Prompt = Count how many lines in the rows below contain the string "width", treating uppercase and lowercase as different. Reply with the number alone.

Task material =
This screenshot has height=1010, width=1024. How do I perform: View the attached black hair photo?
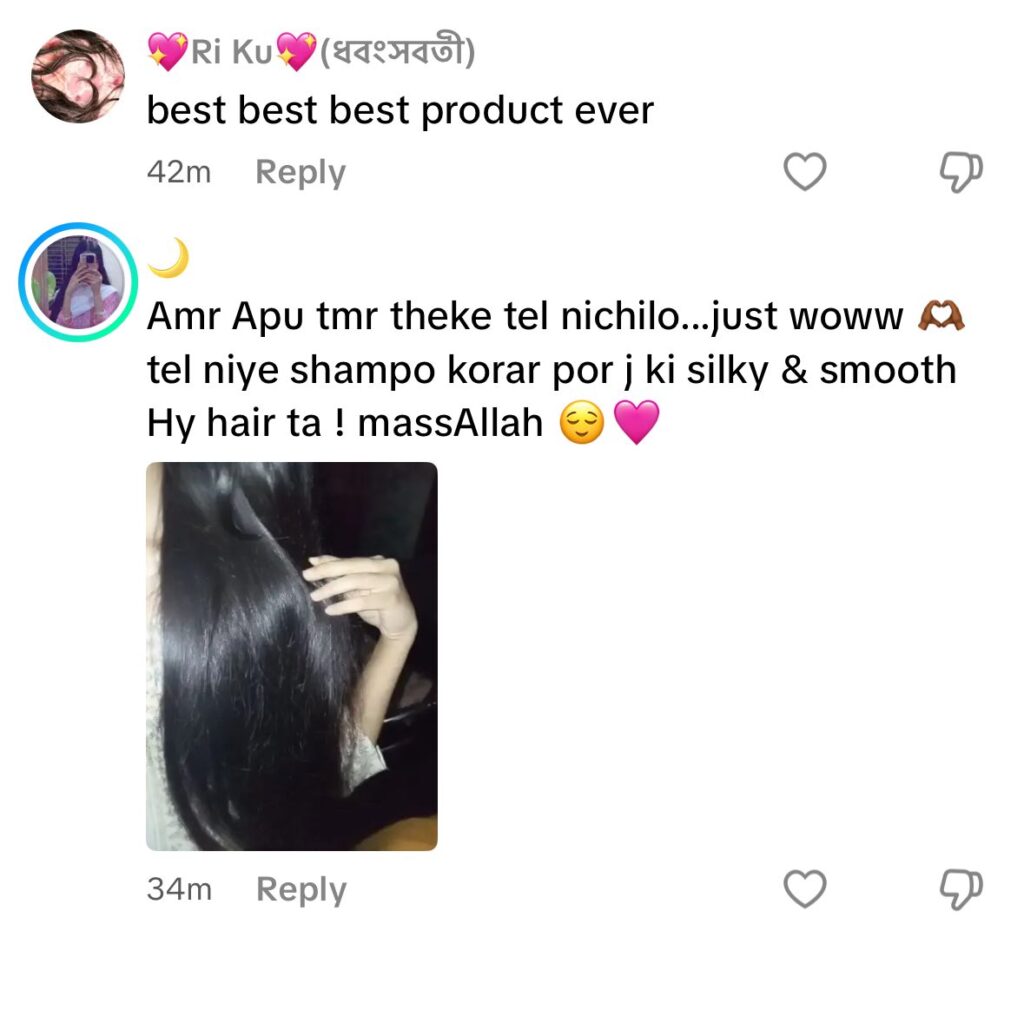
--
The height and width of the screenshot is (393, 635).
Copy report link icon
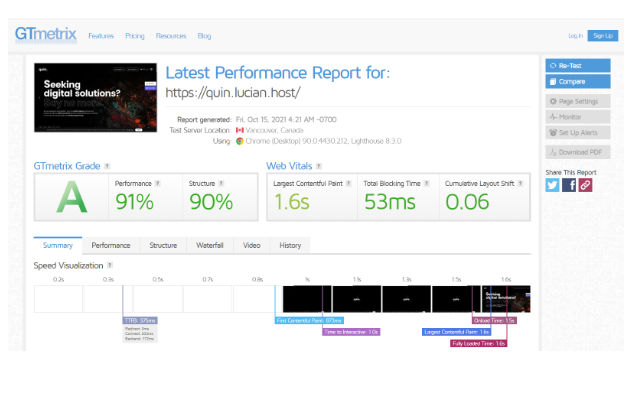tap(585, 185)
==
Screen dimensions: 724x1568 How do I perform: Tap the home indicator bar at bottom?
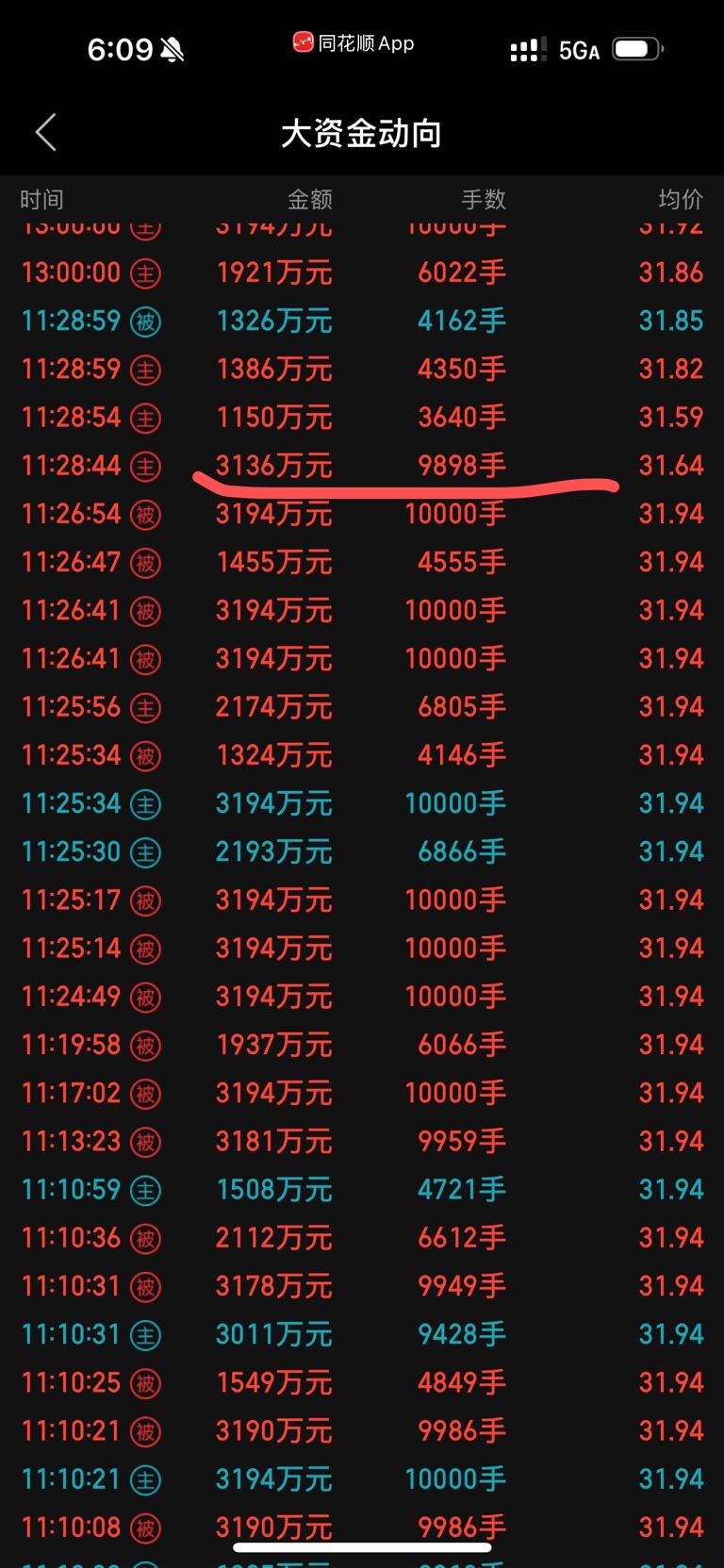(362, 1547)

Written answer = 2